◆ Work task: Please print exactly the lines from the line containing "Task: Download the GPX file" through the end of the data, no more, and keep pictures out of the copy.

◆ Study material:
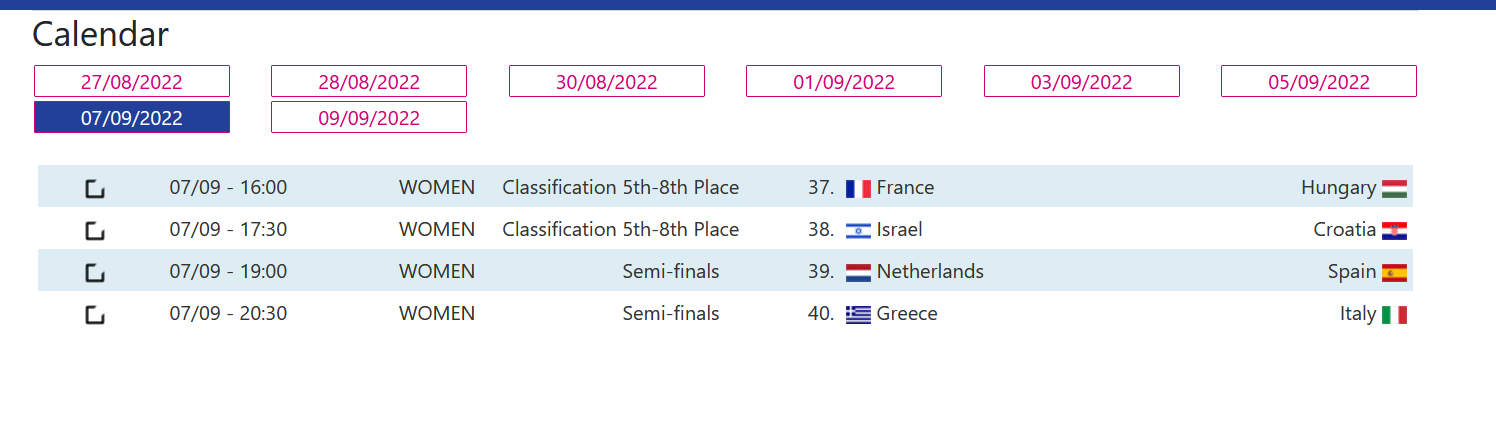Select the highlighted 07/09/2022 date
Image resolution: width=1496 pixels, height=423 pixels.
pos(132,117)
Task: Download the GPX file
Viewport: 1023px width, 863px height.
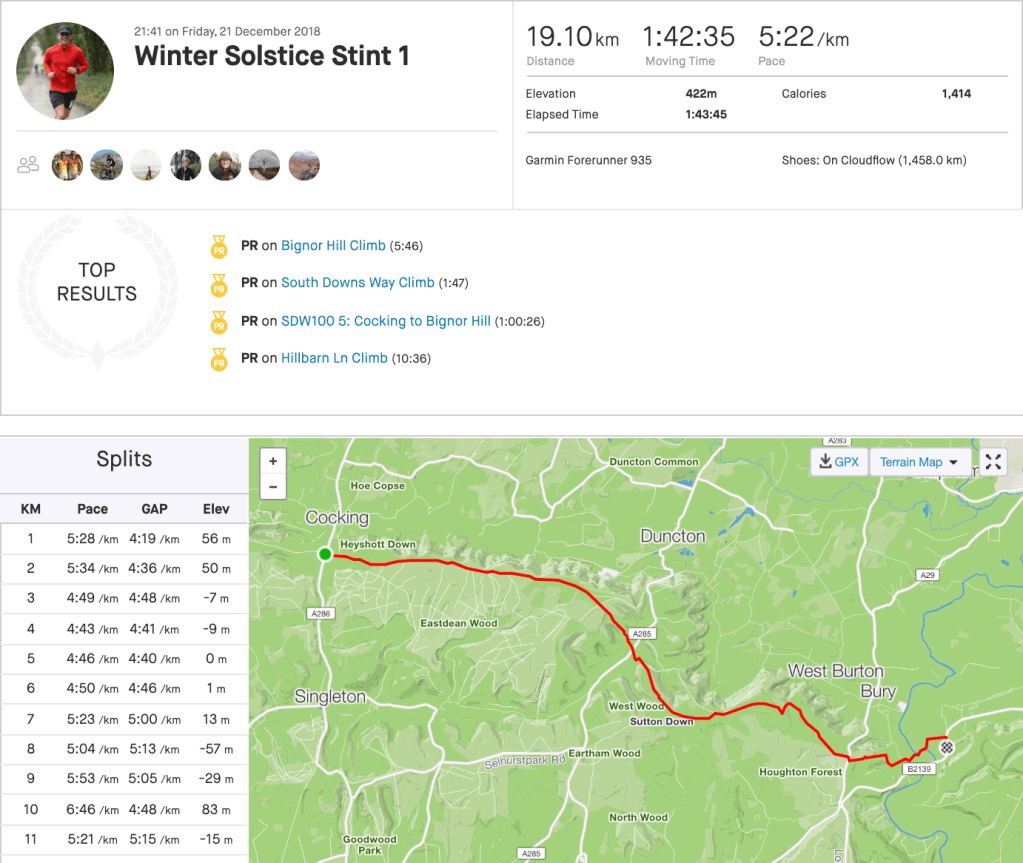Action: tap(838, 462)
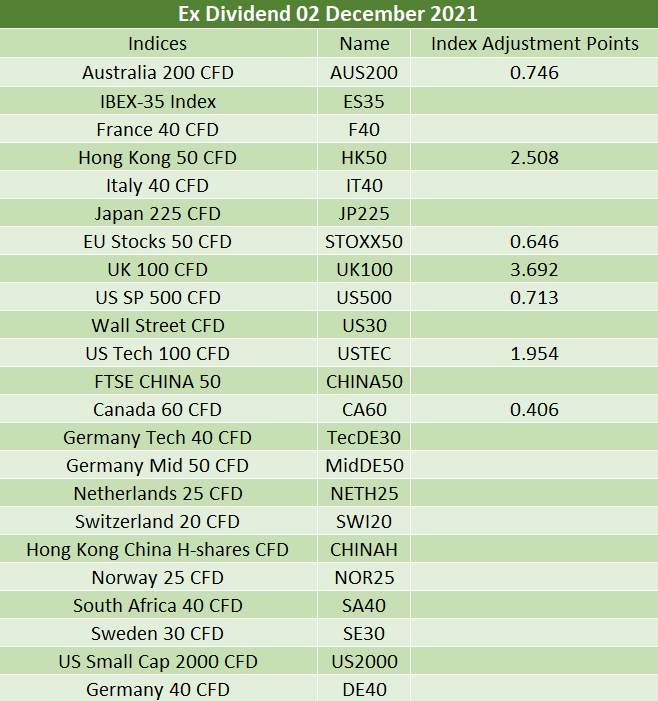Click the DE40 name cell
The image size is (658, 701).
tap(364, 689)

◆ Result for this exercise:
Task: Download the GPX file
Viewport: 1023px width, 863px height.
Action: tap(838, 462)
Click the DE40 name cell
The image size is (658, 701).
tap(364, 689)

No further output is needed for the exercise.